Los choques y conflictos entre los intereses particulares de estos distintos sectores fueron continuos. Entre 1939 y 1945 hubo varios intentos de conspiración de generales monárquicos para restaurar la monarquía borbónica. Una conspiración falangista para acabar con la influencia del carlismo. Y hasta un intento de un general falangista (el jefe de la División Azul, Muñoz Grandes), para, en connivencia con Hitler, arrinconar a Franco como jefe nominal del Estado pero limitando su poder efectivo. Contra la visión simplista de un Franco mediocre políticamente y sólo capaz de entender el lenguaje de la fuerza, lo cierto es que cada uno de sus gobiernos constituía un complejo equilibrio entre las distintas familias políticas del Régimen, equilibrio que Franco –en su condición de árbitro supremo– iba modificando según el desarrollo de la correlación de fuerzas interna y los objetivos políticos que cada período y coyuntura (internacional o nacional) imponía a la dictadura.
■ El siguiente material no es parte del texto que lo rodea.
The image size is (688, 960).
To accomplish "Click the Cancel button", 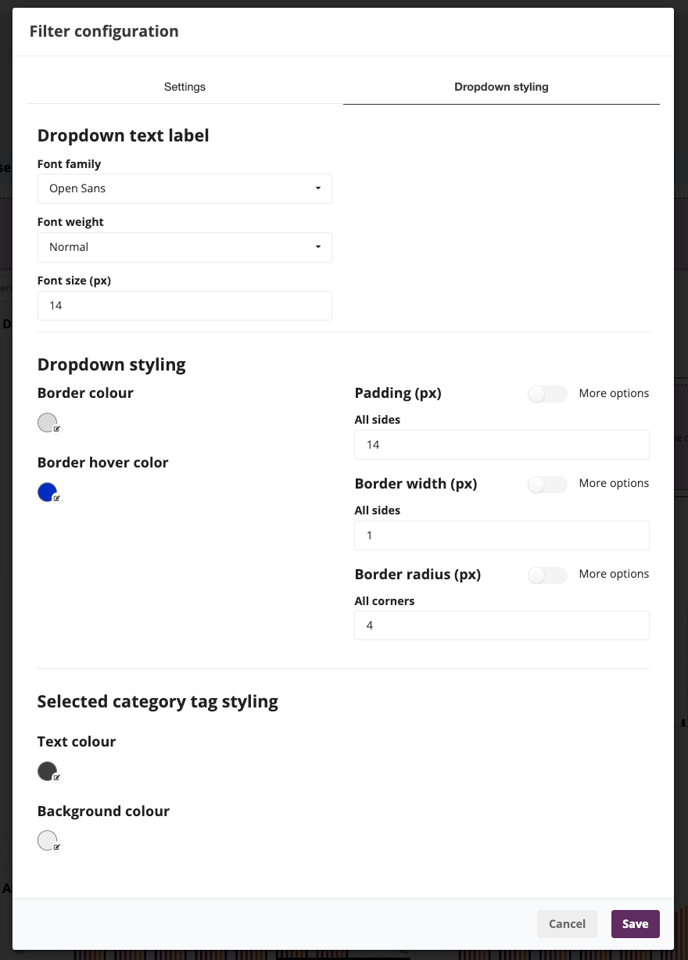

Al mismo tiempo que el desarrollo de estas contradicciones iba perfilando el Régimen franquista, durante esta primera etapa se abordó la tarea de reconstrucción del Estado, que tras el 18 de julio de 1936 prácticamente había desaparecido. Mientras que la influencia de los clanes y familias oligárquicas en el desarrollo del régimen fue siempre indirecta, en la reconstrucción del Estado, sin embargo, ejercieron desde el principio una influencia directa. En el Consejo Superior del Ejercito –posiblemente, el único organismo capaz de hablar de tú a tú con Franco– a través de los históricos vínculos de los generales y jefes del Estado Mayor con los principales círculos oligárquicos y aristocráticos. En el Consejo de Estado, participando directamente. En el Consejo Nacional de Economía o el INI colocando directamente a sus gestores y economistas.

En última instancia, la fusión de la oligarquía con el Estado bajo el régimen franquista, llegó a tal extremo que el papel fundamental del Estado quedó reducido a arbitrar, regularizar y fortalecer los intereses de los distintos grupos financieros y monopolistas.